Many elements from the original Trainspotting have become iconic outside of the film, from the ear worm-filled soundtrack, to the disturbing imagery during Mitch’s relapse. While it would have been easy to copy these moments for the sake of nostalgia, the sequel thankful adds to the originals aesthetic rather then try and repeat it. Director Danny Boyle’s eye for cinematography shines throughout, with even everyday shots of Edinburgh displaying an incredicle amount of beauty, even in such a mundane setting. Callbacks to moments in the first film are also subtly dealt with, reusing clips only as a means of showing character’s memories in relation to immediate events. Musicwise, the new tracks fit right in with the originals soundtrack, and beloved hits from the first film are used throughout, with one ending song hitting particularly hard for anyone nostalgic for the original. 

Much like the films sense of style, the actors all fit right back into their roles from the original, and everyone is in top form. Ewan McGreggor is just as fun-loving and free spirited as Mitch, but with a more mature , introspective viewpoint at times. Johnny Lee Miller’s Sickboy/Simmon is a harsher, betrayed-feeling interpretation of his character, and you get a real sense of how his best friends betrayal has weighed down on him Over the past two decades. Robert Caryle also shines as Begbie, a deranged and unhinged sociopath, who plays this persona up for tension and comedy in equal measure. 
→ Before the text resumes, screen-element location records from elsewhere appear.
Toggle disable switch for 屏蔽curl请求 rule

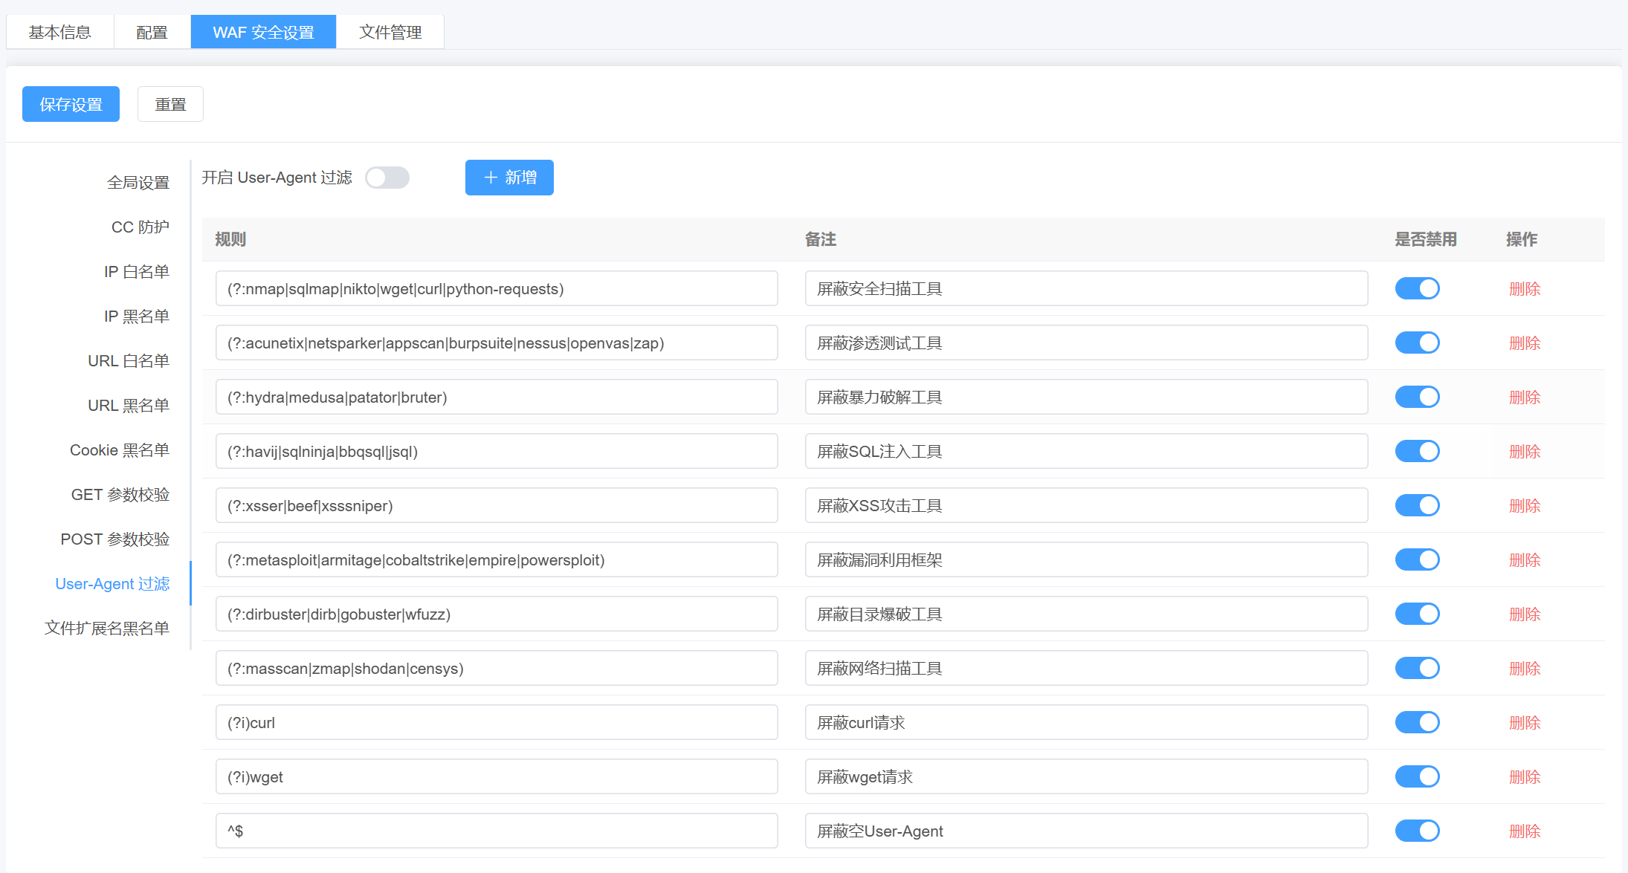click(1417, 722)
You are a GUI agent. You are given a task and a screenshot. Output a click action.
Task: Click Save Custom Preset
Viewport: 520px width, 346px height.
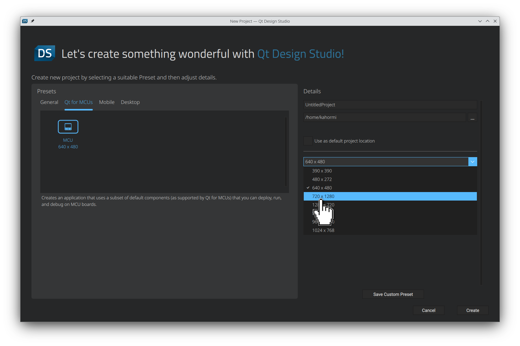click(393, 294)
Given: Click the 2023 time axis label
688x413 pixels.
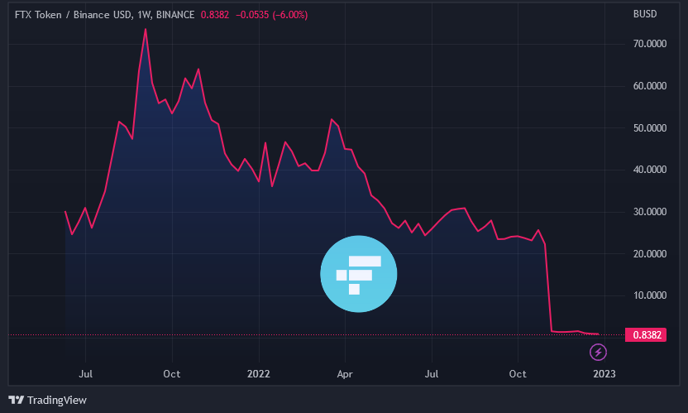Looking at the screenshot, I should click(604, 375).
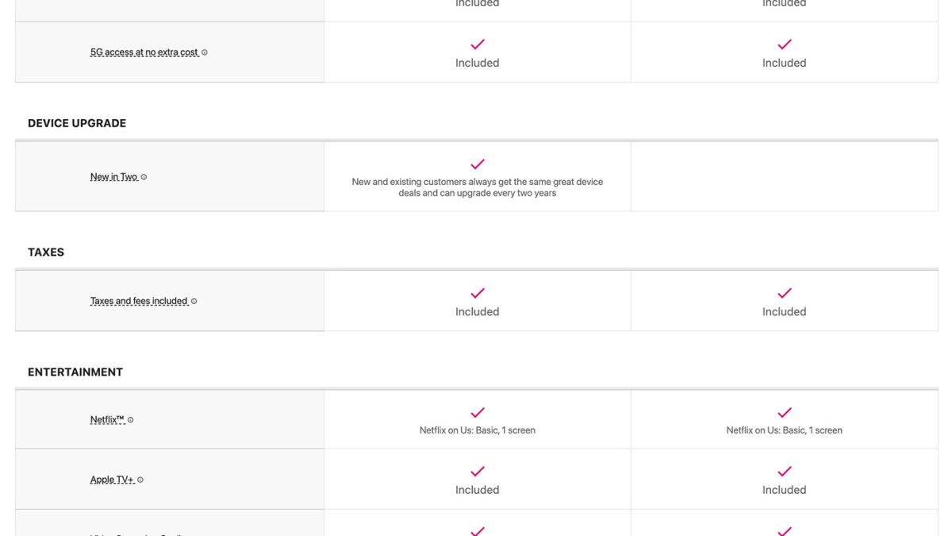The height and width of the screenshot is (536, 952).
Task: Click the Apple TV+ info icon
Action: click(140, 480)
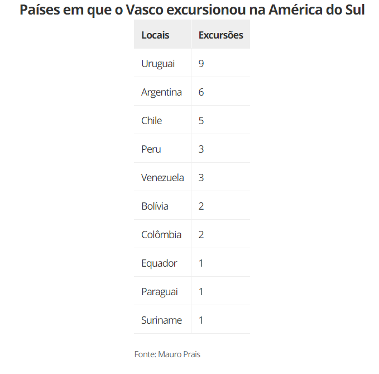The image size is (379, 374).
Task: Select the Bolívia cell
Action: click(155, 206)
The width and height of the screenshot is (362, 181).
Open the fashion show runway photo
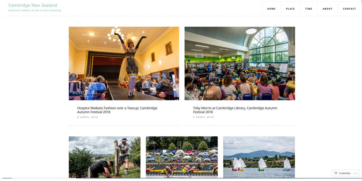click(x=124, y=63)

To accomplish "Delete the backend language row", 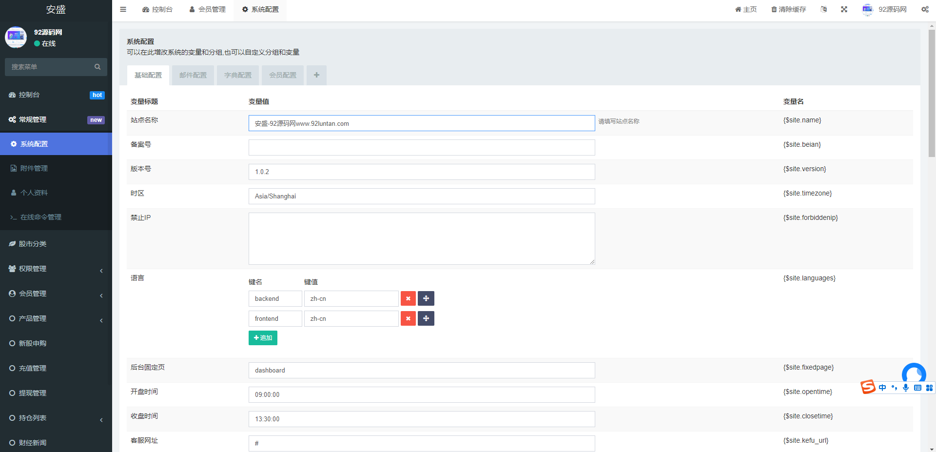I will pyautogui.click(x=408, y=298).
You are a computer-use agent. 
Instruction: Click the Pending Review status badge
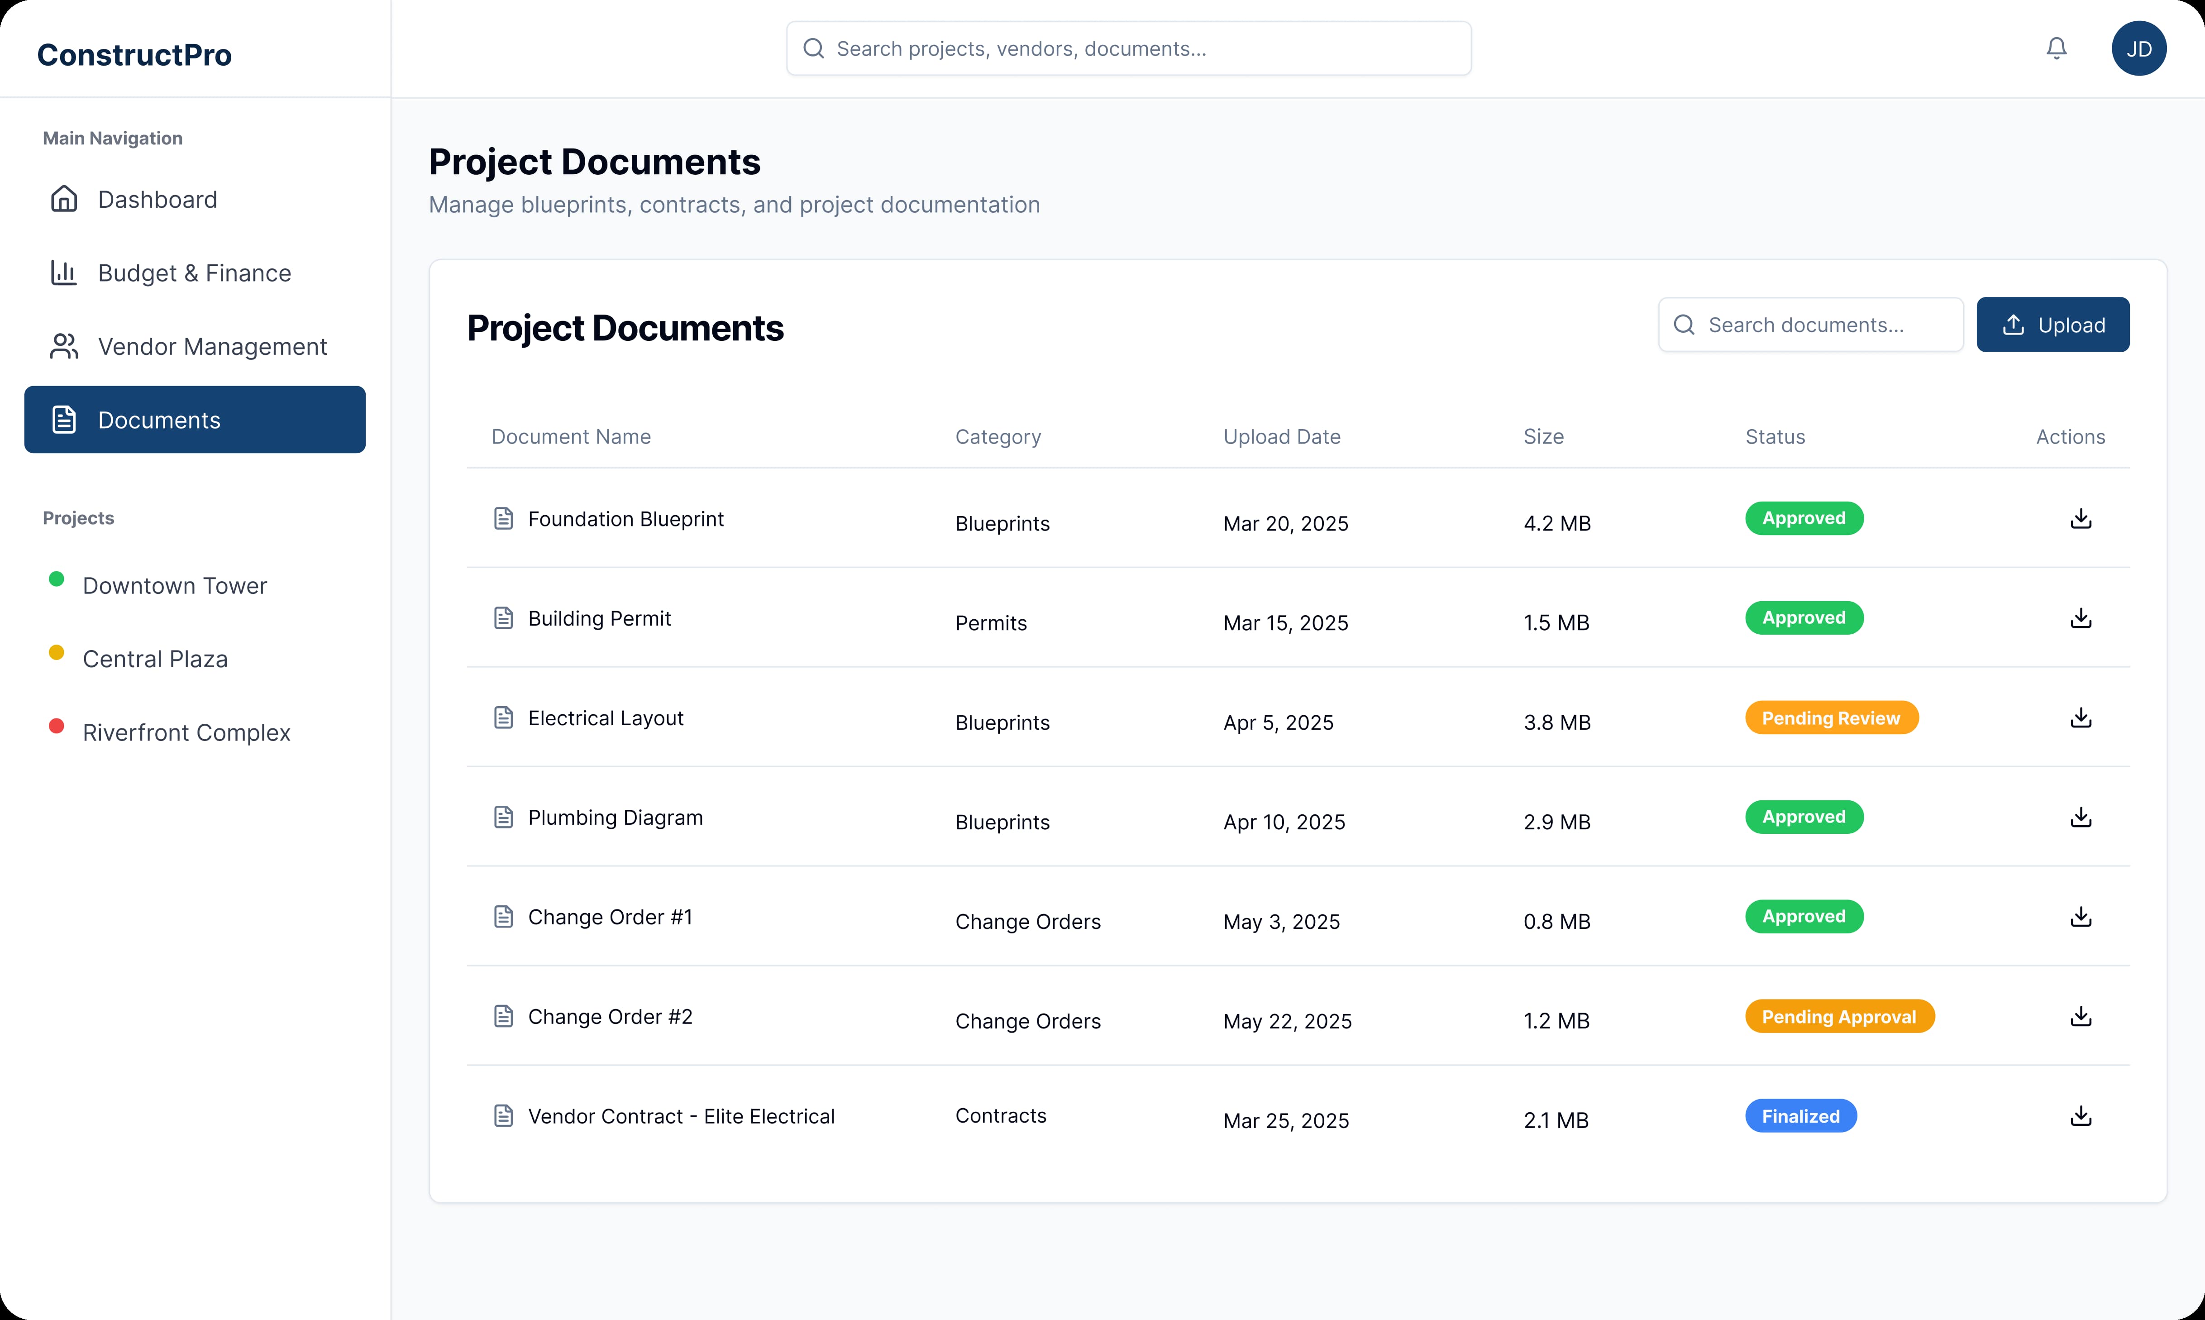pyautogui.click(x=1831, y=718)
And while a lot of attention will be paid to how fun T2 has with itself, this is by no means an upper of a film. While the dark imagery may not return as much by comparison, the sequel isn’t afraid to look at its characters in depressingly real portrayals. Ewen Bremner’s Spud, in particular, is the film’s clear tragic victim, as his life gets ravaged by simple mistakes, and leads him further down the hole that is heroin addiction. While we want to like our protagonists, the film doesn’t ever let us forget they are, ultimately, terrible people, and they often deserve the tragic fates that befall them. Without spoiling, the films final message thankfully doesn’t try to excuse our characters, or offer any kind of redemption, but rather looks at the peace that can come from accepting who you are, even if it’s something you’re not proud of. 

If the sequel is guilty of anything, its a film that feels less immediate then its predecessor. The script for T2 doesn’t always run as smoothly as the sequel, sometimes meandering around or resting on nostalgic moments to keep the fans happy. There’s also an issue with how the film splits time amongst its characters, for while the four leads share equal importance to the story, Spud and Begbie tend to disappear for large stretches of the film. None of these flaws hurt the film overall, but it ends up making a great sequel just become a very good one. 

T2: Trainspotting doesn’t try to replicate the original film’s success, and usually doesn’t revel in its predecessors fame. Instead, T2 tries to shatter the illusion that things always end up for the best. Sometimes people get hurt, and actions have unforeseen consequences. But even as it dives into this, T2 doesn’t forget to let its audience enjoy the ride towards this revelation, and even offers just enough light and hope to maybe make it all seem worth it. Even at its bleakest, it’s easy to Choose life…err, Trainspotting 2.